== Record set ==
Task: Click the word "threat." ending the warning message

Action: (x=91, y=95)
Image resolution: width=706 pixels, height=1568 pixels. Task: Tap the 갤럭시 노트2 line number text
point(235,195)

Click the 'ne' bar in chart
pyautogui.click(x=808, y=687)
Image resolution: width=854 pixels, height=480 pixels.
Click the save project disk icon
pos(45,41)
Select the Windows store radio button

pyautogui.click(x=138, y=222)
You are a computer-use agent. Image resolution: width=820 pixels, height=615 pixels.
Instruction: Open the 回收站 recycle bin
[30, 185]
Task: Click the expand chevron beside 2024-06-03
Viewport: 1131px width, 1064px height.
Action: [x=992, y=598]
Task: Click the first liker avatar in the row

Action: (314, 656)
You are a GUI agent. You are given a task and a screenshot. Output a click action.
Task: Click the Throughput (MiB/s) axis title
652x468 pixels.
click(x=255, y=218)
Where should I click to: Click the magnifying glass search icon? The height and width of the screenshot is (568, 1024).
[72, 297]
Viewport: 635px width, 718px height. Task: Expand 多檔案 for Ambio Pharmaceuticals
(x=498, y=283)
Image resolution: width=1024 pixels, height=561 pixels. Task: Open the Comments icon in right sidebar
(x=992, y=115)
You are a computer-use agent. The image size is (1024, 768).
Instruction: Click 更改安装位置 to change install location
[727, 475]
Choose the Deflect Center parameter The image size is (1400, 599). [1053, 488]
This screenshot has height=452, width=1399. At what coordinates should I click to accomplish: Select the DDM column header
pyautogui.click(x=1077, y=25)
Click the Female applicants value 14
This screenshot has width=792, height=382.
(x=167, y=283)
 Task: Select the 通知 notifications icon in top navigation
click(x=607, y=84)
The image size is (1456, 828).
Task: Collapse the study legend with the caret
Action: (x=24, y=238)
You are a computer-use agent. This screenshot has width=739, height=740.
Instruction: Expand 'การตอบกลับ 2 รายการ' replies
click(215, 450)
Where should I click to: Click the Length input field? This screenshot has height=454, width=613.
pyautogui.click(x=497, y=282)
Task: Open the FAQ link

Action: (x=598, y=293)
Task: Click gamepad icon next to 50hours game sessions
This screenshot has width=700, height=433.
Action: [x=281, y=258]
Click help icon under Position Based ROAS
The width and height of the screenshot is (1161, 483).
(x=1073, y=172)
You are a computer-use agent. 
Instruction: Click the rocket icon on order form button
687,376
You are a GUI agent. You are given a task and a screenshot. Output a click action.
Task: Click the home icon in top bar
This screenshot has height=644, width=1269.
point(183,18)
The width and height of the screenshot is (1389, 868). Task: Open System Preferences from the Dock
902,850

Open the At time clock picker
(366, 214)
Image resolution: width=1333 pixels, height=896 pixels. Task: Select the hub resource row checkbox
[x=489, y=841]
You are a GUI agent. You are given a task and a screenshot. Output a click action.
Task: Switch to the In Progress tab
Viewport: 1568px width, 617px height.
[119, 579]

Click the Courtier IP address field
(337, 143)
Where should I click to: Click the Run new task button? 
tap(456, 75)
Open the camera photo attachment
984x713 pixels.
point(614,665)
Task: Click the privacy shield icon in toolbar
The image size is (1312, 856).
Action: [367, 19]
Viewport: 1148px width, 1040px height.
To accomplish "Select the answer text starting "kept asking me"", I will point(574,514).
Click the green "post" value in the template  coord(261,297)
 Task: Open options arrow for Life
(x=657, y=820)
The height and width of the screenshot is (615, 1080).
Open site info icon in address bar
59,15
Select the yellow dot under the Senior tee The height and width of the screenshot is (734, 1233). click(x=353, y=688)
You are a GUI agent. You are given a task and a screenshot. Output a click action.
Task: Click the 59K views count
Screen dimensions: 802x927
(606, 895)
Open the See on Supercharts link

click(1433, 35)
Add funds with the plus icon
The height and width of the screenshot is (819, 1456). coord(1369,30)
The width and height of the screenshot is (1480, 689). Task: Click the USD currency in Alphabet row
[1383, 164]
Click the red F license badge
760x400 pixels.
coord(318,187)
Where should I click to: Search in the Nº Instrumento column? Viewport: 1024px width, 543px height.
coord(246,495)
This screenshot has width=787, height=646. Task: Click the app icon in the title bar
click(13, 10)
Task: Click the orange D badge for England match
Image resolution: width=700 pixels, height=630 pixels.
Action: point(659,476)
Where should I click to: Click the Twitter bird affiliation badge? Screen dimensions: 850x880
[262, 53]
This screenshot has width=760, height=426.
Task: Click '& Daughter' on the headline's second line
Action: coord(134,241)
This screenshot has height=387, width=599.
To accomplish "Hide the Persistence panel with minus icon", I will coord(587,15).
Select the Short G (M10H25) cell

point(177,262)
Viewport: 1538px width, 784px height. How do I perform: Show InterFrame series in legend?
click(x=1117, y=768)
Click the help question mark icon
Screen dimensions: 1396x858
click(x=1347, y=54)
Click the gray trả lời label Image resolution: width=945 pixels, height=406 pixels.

== Work item ==
Write out every entry again, exactly as it appears.

== Output for this exercise ==
Task: Click the word "threat." ending the warning message

Action: (x=91, y=95)
Image resolution: width=706 pixels, height=1568 pixels. Task: Tap the 갤럭시 노트2 line number text
point(235,195)

Click the 'ne' bar in chart
pyautogui.click(x=808, y=687)
Image resolution: width=854 pixels, height=480 pixels.
Click the save project disk icon
pos(45,41)
Select the Windows store radio button

pyautogui.click(x=138, y=222)
You are a computer-use agent. Image resolution: width=820 pixels, height=615 pixels.
Instruction: Open the 回收站 recycle bin
[30, 185]
Task: Click the expand chevron beside 2024-06-03
Viewport: 1131px width, 1064px height.
Action: [x=992, y=598]
Task: Click the first liker avatar in the row

Action: (314, 656)
You are a GUI agent. You are given a task and a screenshot. Output a click action.
Task: Click the Throughput (MiB/s) axis title
652x468 pixels.
click(x=255, y=218)
Where should I click to: Click the magnifying glass search icon? The height and width of the screenshot is (568, 1024).
[72, 297]
Viewport: 635px width, 718px height. Task: Expand 多檔案 for Ambio Pharmaceuticals
(x=498, y=283)
Image resolution: width=1024 pixels, height=561 pixels. Task: Open the Comments icon in right sidebar
(x=992, y=115)
You are a computer-use agent. The image size is (1024, 768).
Instruction: Click 更改安装位置 to change install location
[727, 475]
Choose the Deflect Center parameter The image size is (1400, 599). [1053, 488]
This screenshot has height=452, width=1399. At what coordinates should I click to accomplish: Select the DDM column header
pyautogui.click(x=1077, y=25)
Click the Female applicants value 14
This screenshot has width=792, height=382.
(x=167, y=283)
 Task: Select the 通知 notifications icon in top navigation
click(x=607, y=84)
The image size is (1456, 828).
Task: Collapse the study legend with the caret
Action: (x=24, y=238)
You are a computer-use agent. This screenshot has width=739, height=740.
Instruction: Expand 'การตอบกลับ 2 รายการ' replies
click(215, 450)
Where should I click to: Click the Length input field? This screenshot has height=454, width=613.
pyautogui.click(x=497, y=282)
Task: Open the FAQ link

Action: (x=598, y=293)
Task: Click gamepad icon next to 50hours game sessions
This screenshot has width=700, height=433.
Action: [x=281, y=258]
Click help icon under Position Based ROAS
The width and height of the screenshot is (1161, 483).
(x=1073, y=172)
You are a computer-use agent. 
Instruction: Click the rocket icon on order form button
687,376
You are a GUI agent. You are given a task and a screenshot. Output a click action.
Task: Click the home icon in top bar
This screenshot has height=644, width=1269.
point(183,18)
The width and height of the screenshot is (1389, 868). Task: Open System Preferences from the Dock
902,850

Open the At time clock picker
(366, 214)
Image resolution: width=1333 pixels, height=896 pixels. Task: Select the hub resource row checkbox
[x=489, y=841]
You are a GUI agent. You are given a task and a screenshot. Output a click action.
Task: Switch to the In Progress tab
Viewport: 1568px width, 617px height.
[119, 579]

Click the Courtier IP address field
(337, 143)
Where should I click to: Click the Run new task button? 
tap(456, 75)
Open the camera photo attachment
984x713 pixels.
point(614,665)
Task: Click the privacy shield icon in toolbar
The image size is (1312, 856).
Action: [367, 19]
Viewport: 1148px width, 1040px height.
To accomplish "Select the answer text starting "kept asking me"", I will point(574,514).
Click the green "post" value in the template  coord(261,297)
 Task: Open options arrow for Life
(x=657, y=820)
The height and width of the screenshot is (615, 1080).
Open site info icon in address bar
59,15
Select the yellow dot under the Senior tee The height and width of the screenshot is (734, 1233). click(x=353, y=688)
You are a GUI agent. You are given a task and a screenshot. Output a click action.
Task: Click the 59K views count
Screen dimensions: 802x927
(606, 895)
Open the See on Supercharts link

click(1433, 35)
Add funds with the plus icon
The height and width of the screenshot is (819, 1456). coord(1369,30)
The width and height of the screenshot is (1480, 689). Task: Click the USD currency in Alphabet row
[1383, 164]
Click the red F license badge
760x400 pixels.
coord(318,187)
Where should I click to: Search in the Nº Instrumento column? Viewport: 1024px width, 543px height.
coord(246,495)
This screenshot has width=787, height=646. Task: Click the app icon in the title bar
click(13, 10)
Task: Click the orange D badge for England match
Image resolution: width=700 pixels, height=630 pixels.
Action: point(659,476)
Where should I click to: Click the Twitter bird affiliation badge? Screen dimensions: 850x880
[262, 53]
This screenshot has width=760, height=426.
Task: Click '& Daughter' on the headline's second line
Action: coord(134,241)
This screenshot has height=387, width=599.
To accomplish "Hide the Persistence panel with minus icon", I will coord(587,15).
Select the Short G (M10H25) cell

point(177,262)
Viewport: 1538px width, 784px height. How do I perform: Show InterFrame series in legend?
click(x=1117, y=768)
Click the help question mark icon
Screen dimensions: 1396x858
click(x=1347, y=54)
Click the gray trả lời label Image resolution: width=945 pixels, height=406 pixels.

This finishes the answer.